> About this task
The records below are to be transcribed in full, exactly as given.
*** Begin section ***
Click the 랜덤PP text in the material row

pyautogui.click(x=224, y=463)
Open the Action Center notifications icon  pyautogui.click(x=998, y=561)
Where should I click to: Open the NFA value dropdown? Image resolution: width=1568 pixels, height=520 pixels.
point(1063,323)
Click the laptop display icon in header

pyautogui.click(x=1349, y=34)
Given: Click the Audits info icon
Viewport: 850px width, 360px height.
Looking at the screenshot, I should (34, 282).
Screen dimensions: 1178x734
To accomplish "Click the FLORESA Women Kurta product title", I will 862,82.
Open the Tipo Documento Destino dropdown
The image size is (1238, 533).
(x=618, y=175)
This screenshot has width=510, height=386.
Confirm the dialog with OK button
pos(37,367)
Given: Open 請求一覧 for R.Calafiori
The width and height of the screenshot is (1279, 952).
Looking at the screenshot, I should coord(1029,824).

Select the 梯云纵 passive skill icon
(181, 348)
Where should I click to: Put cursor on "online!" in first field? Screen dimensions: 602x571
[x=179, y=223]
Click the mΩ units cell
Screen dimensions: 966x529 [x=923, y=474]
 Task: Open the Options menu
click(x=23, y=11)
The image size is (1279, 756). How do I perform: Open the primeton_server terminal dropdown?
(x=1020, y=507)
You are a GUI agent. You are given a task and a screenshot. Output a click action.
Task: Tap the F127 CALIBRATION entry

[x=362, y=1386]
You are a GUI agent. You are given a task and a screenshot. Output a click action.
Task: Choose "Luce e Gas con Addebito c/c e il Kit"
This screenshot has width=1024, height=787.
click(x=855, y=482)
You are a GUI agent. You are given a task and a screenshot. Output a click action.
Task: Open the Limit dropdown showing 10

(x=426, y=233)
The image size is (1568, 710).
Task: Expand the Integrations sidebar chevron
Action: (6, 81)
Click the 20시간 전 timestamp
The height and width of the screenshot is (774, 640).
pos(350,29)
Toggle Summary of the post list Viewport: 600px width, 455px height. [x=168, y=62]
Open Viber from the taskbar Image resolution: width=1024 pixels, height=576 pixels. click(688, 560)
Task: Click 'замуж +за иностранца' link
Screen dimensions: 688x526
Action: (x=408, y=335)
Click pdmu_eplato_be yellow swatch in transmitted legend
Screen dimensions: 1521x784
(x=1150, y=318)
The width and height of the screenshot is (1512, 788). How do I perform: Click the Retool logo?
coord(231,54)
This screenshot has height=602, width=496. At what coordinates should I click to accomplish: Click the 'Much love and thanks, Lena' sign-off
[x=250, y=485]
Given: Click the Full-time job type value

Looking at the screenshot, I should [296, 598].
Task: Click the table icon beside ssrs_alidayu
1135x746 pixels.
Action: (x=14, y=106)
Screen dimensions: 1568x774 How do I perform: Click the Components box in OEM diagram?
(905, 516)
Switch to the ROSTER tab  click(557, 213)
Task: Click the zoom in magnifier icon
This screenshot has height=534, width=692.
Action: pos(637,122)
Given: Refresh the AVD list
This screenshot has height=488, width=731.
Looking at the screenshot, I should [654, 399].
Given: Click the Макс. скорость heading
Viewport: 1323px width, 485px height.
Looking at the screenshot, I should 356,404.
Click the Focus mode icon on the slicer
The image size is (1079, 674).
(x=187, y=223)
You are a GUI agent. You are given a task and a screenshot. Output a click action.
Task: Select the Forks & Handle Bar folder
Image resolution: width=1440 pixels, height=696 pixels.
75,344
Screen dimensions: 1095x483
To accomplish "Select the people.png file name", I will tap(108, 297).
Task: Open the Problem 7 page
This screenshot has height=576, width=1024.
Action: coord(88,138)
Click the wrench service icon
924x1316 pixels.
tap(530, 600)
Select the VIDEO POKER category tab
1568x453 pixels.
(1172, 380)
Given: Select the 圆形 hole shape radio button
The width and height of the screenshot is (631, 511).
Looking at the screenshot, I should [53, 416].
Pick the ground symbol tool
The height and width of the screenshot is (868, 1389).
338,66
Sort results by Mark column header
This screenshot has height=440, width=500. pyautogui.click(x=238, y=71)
*** End section ***
> Final answer
Click the 랜덤PP text in the material row

pyautogui.click(x=224, y=463)
Open the Action Center notifications icon  pyautogui.click(x=998, y=561)
Where should I click to: Open the NFA value dropdown? Image resolution: width=1568 pixels, height=520 pixels.
point(1063,323)
Click the laptop display icon in header

pyautogui.click(x=1349, y=34)
Given: Click the Audits info icon
Viewport: 850px width, 360px height.
Looking at the screenshot, I should (34, 282).
Screen dimensions: 1178x734
To accomplish "Click the FLORESA Women Kurta product title", I will 862,82.
Open the Tipo Documento Destino dropdown
The image size is (1238, 533).
(x=618, y=175)
This screenshot has width=510, height=386.
Confirm the dialog with OK button
pos(37,367)
Given: Open 請求一覧 for R.Calafiori
The width and height of the screenshot is (1279, 952).
Looking at the screenshot, I should coord(1029,824).

Select the 梯云纵 passive skill icon
(181, 348)
Where should I click to: Put cursor on "online!" in first field? Screen dimensions: 602x571
[x=179, y=223]
Click the mΩ units cell
Screen dimensions: 966x529 [x=923, y=474]
 Task: Open the Options menu
click(x=23, y=11)
The image size is (1279, 756). How do I perform: Open the primeton_server terminal dropdown?
(x=1020, y=507)
You are a GUI agent. You are given a task and a screenshot. Output a click action.
Task: Tap the F127 CALIBRATION entry

[x=362, y=1386]
You are a GUI agent. You are given a task and a screenshot. Output a click action.
Task: Choose "Luce e Gas con Addebito c/c e il Kit"
This screenshot has width=1024, height=787.
click(x=855, y=482)
You are a GUI agent. You are given a task and a screenshot. Output a click action.
Task: Open the Limit dropdown showing 10

(x=426, y=233)
The image size is (1568, 710).
Task: Expand the Integrations sidebar chevron
Action: (6, 81)
Click the 20시간 전 timestamp
The height and width of the screenshot is (774, 640).
pos(350,29)
Toggle Summary of the post list Viewport: 600px width, 455px height. [x=168, y=62]
Open Viber from the taskbar Image resolution: width=1024 pixels, height=576 pixels. click(688, 560)
Task: Click 'замуж +за иностранца' link
Screen dimensions: 688x526
Action: (x=408, y=335)
Click pdmu_eplato_be yellow swatch in transmitted legend
Screen dimensions: 1521x784
(x=1150, y=318)
The width and height of the screenshot is (1512, 788). How do I perform: Click the Retool logo?
coord(231,54)
This screenshot has height=602, width=496. At what coordinates should I click to accomplish: Click the 'Much love and thanks, Lena' sign-off
[x=250, y=485]
Given: Click the Full-time job type value

Looking at the screenshot, I should [296, 598].
Task: Click the table icon beside ssrs_alidayu
1135x746 pixels.
Action: (x=14, y=106)
Screen dimensions: 1568x774 How do I perform: Click the Components box in OEM diagram?
(905, 516)
Switch to the ROSTER tab  click(557, 213)
Task: Click the zoom in magnifier icon
This screenshot has height=534, width=692.
Action: pos(637,122)
Given: Refresh the AVD list
This screenshot has height=488, width=731.
Looking at the screenshot, I should [654, 399].
Given: Click the Макс. скорость heading
Viewport: 1323px width, 485px height.
Looking at the screenshot, I should 356,404.
Click the Focus mode icon on the slicer
The image size is (1079, 674).
(x=187, y=223)
You are a GUI agent. You are given a task and a screenshot. Output a click action.
Task: Select the Forks & Handle Bar folder
Image resolution: width=1440 pixels, height=696 pixels.
75,344
Screen dimensions: 1095x483
To accomplish "Select the people.png file name", I will tap(108, 297).
Task: Open the Problem 7 page
This screenshot has height=576, width=1024.
Action: coord(88,138)
Click the wrench service icon
924x1316 pixels.
tap(530, 600)
Select the VIDEO POKER category tab
1568x453 pixels.
(1172, 380)
Given: Select the 圆形 hole shape radio button
The width and height of the screenshot is (631, 511).
Looking at the screenshot, I should [53, 416].
Pick the ground symbol tool
The height and width of the screenshot is (868, 1389).
338,66
Sort results by Mark column header
This screenshot has height=440, width=500. pyautogui.click(x=238, y=71)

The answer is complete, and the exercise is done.